Description

A string made up of $K$ consecutive $\tt J$, followed by $K$ consecutive $\tt O$, followed by $K$ consecutive $\tt I$ is called a $K$-th order JOI string.

For example, $\tt JJOOII$ is a $2$-th order JOI string. However, note that the order matters.

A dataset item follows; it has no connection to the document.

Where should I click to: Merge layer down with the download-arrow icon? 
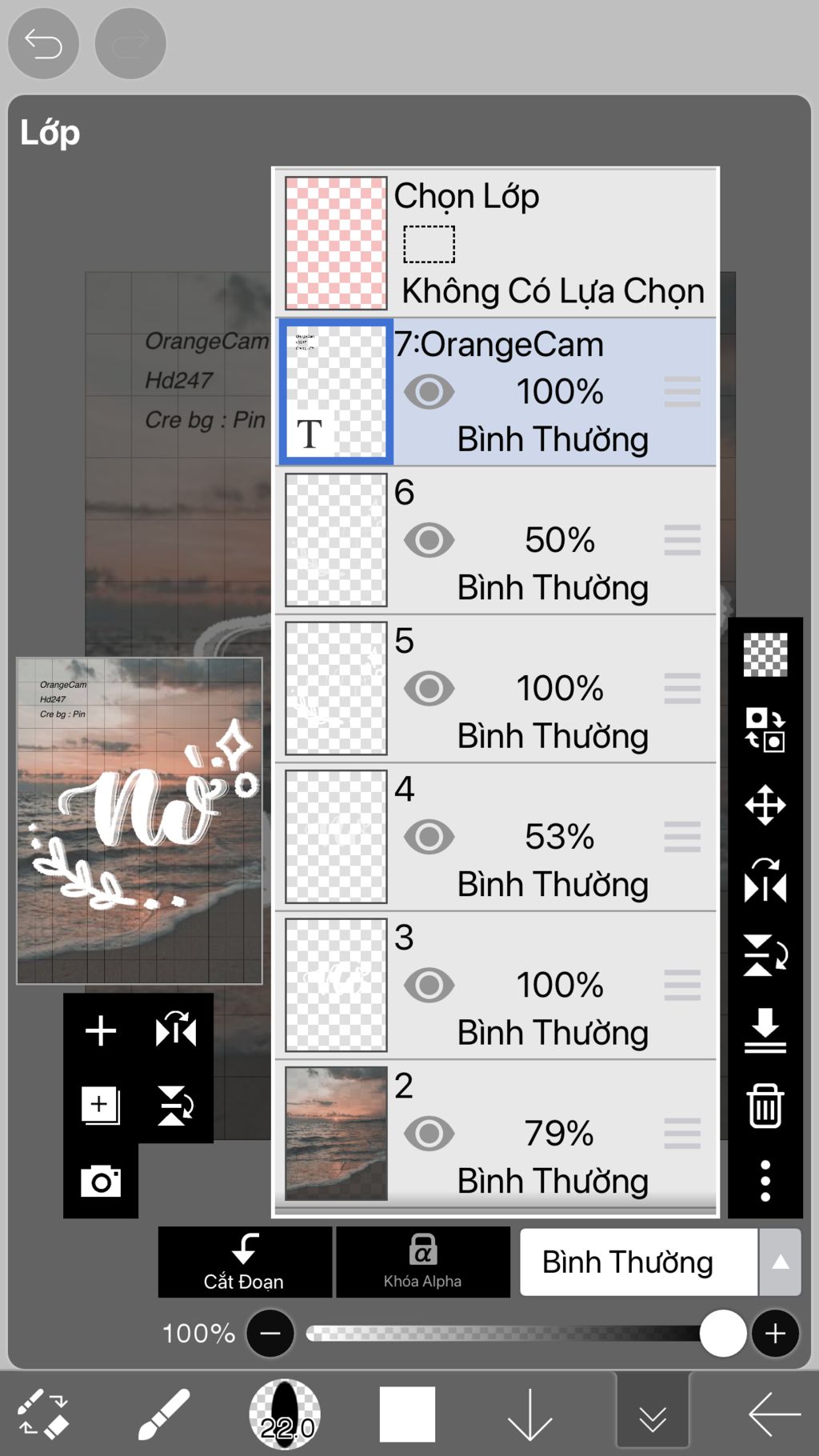point(765,1030)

For example, $\tt OOJJII$ is not a $2$-th order JOI string.

Now, given a string $S$ of length $N$, you may perform the following three operations:

• Operation 1: Delete the first character of $S$.
• Operation 2: Delete the last character of $S$.
• Operation 3: Delete one character of $S$ other than the first and the last.

We want to make $S$ become a $K$-th order JOI string using these operations.

However, we want to use Operation 3 as few times as possible.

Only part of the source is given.